I recently noticed a post on the local Newark Advocate website that simply listed the downtown restaurants with some descriptions. Immediately afterwards, the blog trolls there started making comments about how dirty and unsafe the Newark downtown restaurants are. I was surprised as I’ve been to many and I never seen anything alarming.

I’ve worked in a bakery and a pizza restaurant before and I’ve been through a few inspections from the Health Department. I wouldn’t fully trust their inspections, but for the most part, they keep us safe enough. My problem with them is that they nitpick things that do not matter, but pass over some big problems. The main problem that they pass over is the trash.

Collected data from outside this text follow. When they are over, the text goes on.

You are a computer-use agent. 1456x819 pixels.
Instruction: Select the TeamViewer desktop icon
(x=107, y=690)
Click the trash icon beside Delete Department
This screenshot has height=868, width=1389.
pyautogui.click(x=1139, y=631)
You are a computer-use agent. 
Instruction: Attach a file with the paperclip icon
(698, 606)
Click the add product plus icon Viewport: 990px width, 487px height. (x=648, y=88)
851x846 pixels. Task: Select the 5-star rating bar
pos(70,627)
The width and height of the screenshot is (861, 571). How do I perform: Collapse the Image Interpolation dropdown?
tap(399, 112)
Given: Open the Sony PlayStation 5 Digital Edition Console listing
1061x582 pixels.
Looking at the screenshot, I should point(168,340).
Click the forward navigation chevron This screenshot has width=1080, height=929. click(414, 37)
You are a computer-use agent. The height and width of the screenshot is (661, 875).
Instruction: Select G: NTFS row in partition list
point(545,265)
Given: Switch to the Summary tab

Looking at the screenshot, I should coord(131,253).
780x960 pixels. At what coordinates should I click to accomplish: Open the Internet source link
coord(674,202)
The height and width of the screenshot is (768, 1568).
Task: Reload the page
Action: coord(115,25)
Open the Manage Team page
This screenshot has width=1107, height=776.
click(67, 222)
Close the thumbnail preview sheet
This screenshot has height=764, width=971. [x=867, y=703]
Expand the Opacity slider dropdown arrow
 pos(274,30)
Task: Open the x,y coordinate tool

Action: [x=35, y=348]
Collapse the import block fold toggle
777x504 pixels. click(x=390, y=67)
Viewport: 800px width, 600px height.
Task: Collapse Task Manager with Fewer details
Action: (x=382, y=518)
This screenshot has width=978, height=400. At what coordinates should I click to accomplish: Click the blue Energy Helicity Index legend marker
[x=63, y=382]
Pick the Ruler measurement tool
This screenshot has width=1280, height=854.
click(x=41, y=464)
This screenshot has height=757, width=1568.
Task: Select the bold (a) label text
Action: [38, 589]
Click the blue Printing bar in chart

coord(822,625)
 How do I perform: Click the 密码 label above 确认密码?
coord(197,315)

How a restaurant disposes of trash is the most tell-tale sign of how clean the restaurant is kept. No employee likes to take care of trash, massive amounts of it are created in food the food prep process, and the problem can be hidden out back. If they choose the least expensive trash service, missed pickups are frequent and create a health hazard. Trash problems do not expose everything, but I won’t visit a restaurant with nasty trash area.

I was pleasantly surprised when I went to check on the the trash areas of the downtown restaurants. They were all much cleaner than I expected. Even the grease barrels, the nastiest part of any restaurant trash, were sealed and not bad enough to warrant alarm. I’m not posting all of the photos because just a few give look like every place I visited. I urge you to visit yourself if you disagree.

The Internet is the worst venue to discuss the restaurant business. All that the competition needs to do is post that their competitor has an unclean restaurant. The Newark Advocate’s health inspection database sends of false alarms too. They post every detail of the inspections and so minor, they’re not worth mentioning. The Licking County Health Department gives these minor violations to follow the law and keep the restaurant on their toes for overall big problems. When put into the perspective of “news”, it’s tough to sort through what is truly a hazard and what is not. To make matters worse, The Advocate’s “database” is created by hand input from reports that the Health Department sends them. There is room for error.

If you think that a restaurant has a health hazard, ask the management about it. Any good restaurant is going to thank you as a violation is a serious matter for them. A bad restaurant cannot stay in business long with reported violations either. Making baseless and unproven comments on the Internet doesn’t do a thing for the exception of harming the reputation of a business working hard in a very competitive climate.

As for me, I would eat in almost any of Newark’s restaurants. I’m not going to bash some of the ones that I wouldn’t eat at. For all I know, they’ve cleaned up their act and a revisit may change my mind anyhow.